A recessive deleterious allele (h = 0) with selection coefficient s = 0.5 is present at very low frequency (q = 0.001) in a large population. Why does natural selection eliminate it so slowly despite the strong selection pressure?
AThe selection coefficient weakens as the allele becomes rare, reducing selection pressure at low frequency
BAlmost all copies of the allele are in heterozygotes, where h = 0 means the allele confers no fitness disadvantage and is invisible to selection
CGenetic drift counteracts selection when allele frequency is very low, effectively neutralizing it in large populations
DThe allele mutates to a neutral form once it becomes sufficiently rare
When a recessive allele is rare, the vast majority of copies exist in heterozygotes (Aa), not homozygotes (aa). With h = 0 (completely recessive), heterozygotes have the same fitness as AA — the allele has no fitness effect when paired with a dominant copy. Selection only 'sees' the allele in the rare aa homozygotes. At q = 0.001, the frequency of aa homozygotes is only q² = 0.000001, so the allele is almost completely hidden from selection. This sheltering of recessive alleles in heterozygotes is why deleterious recessive mutations persist for thousands of generations. Option A is a misconception: s is a constant in this model — frequency-dependent selection is a separate phenomenon.

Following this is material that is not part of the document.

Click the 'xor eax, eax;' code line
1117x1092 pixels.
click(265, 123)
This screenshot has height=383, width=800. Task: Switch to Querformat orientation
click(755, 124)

Question 2 Multiple Choice
An allele with selection coefficient s = 0.0001 exists in two populations: one with effective population size N = 1,000 and one with N = 10,000,000. In which population is drift most likely to cause this allele to increase in frequency despite being slightly deleterious?
AThe large population (N = 10,000,000) — more individuals means more random variation in offspring number
BThe small population (N = 1,000) — the threshold for selection to overcome drift is 1/(2N) = 0.0005, which exceeds s = 0.0001
CBoth populations equally — the selection coefficient alone determines allele fate, not population size
DNeither — any s > 0 means selection reliably eliminates the allele regardless of population size
The key threshold is s vs. 1/(2N). When s < 1/(2N), genetic drift is stronger than selection and the allele behaves as if neutral — it can increase or decrease by chance alone. For N = 1,000: 1/(2×1,000) = 0.0005, which exceeds s = 0.0001, so drift dominates and the allele can drift toward fixation despite being harmful. For N = 10,000,000: 1/(2×10,000,000) ≈ 0.00000005, far less than s, so selection dominates and reliably eliminates the allele. This is the foundation of nearly neutral theory: alleles that are effectively neutral in small populations are effectively selected against in large ones.
Question 3 True / False
A selection coefficient of s = 1 means that most individuals carrying the affected genotype will die before reaching reproductive age.
TTrue
FFalse
Answer: False
s = 1 means the genotype has zero relative fitness — it contributes no offspring to the next generation compared to the most-fit genotype. This can happen through failure to reproduce, sterility, or any mechanism yielding zero reproductive output, not necessarily death before adulthood. Additionally, if the allele is recessive and h < 1, only the homozygous genotype (aa) has fitness 1 − s = 0; heterozygotes (Aa) may still reproduce and carry the allele forward. The selection coefficient is defined in terms of relative reproductive contribution, not survival.
Question 4 True / False
Selection is most effective at changing allele frequencies when the allele under selection is at intermediate frequency — it slows when the allele is either very rare or very common.
TTrue
FFalse
Answer: True
The per-generation change in allele frequency (Δq) under selection depends on both s and the current frequency q. When q is very small, there are few copies to select against and most recessive alleles are sheltered in heterozygotes — progress is slow. When q is very large (allele nearly fixed), only rare copies of the alternative allele are under selection — again slow change. The rate peaks at intermediate frequencies where both allele types are common and phenotypic differences are most visible. This frequency-dependence of selection effectiveness shapes the entire trajectory of allele frequency change.
Question 5 Short Answer
Why does the effectiveness of natural selection in eliminating a deleterious recessive allele decline as that allele becomes rarer in the population?
Think about your answer, then reveal below.
Model answer: As the frequency q of a recessive allele decreases, the proportion of allele copies found in homozygotes (aa, frequency q²) drops much faster than the frequency itself — at q = 0.1, about 9% of allele copies are in visible homozygotes; at q = 0.01, only about 1%. Most copies shelter in heterozygotes (Aa, frequency 2pq), which are phenotypically identical to dominant homozygotes (AA) when h = 0. Since selection acts only on expressed phenotypes, the sheltered copies in heterozygotes escape selection entirely. The result is diminishing returns: selection efficiently purges visible homozygous alleles early but becomes increasingly ineffective as remaining copies concentrate in the invisible heterozygote pool.
This asymptotic elimination explains why harmful recessive alleles like those causing cystic fibrosis persist at low but nonzero frequencies — selection pressure becomes negligible long before the allele disappears, and recurrent mutation continually replenishes it.